>>>>>

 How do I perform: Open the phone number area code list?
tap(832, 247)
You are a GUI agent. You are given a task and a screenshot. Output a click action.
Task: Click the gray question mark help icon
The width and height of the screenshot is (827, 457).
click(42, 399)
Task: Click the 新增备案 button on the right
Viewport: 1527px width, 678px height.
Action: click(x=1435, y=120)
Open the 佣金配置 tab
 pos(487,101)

<<<<<

Task goal:
The answer is to be the lines from the one holding "Viewport: 1527px width, 678px height." through the end of the data above, transcribed character for character, both ends included.

Finished exercise:
Viewport: 1527px width, 678px height.
Action: click(x=1435, y=120)
Open the 佣金配置 tab
 pos(487,101)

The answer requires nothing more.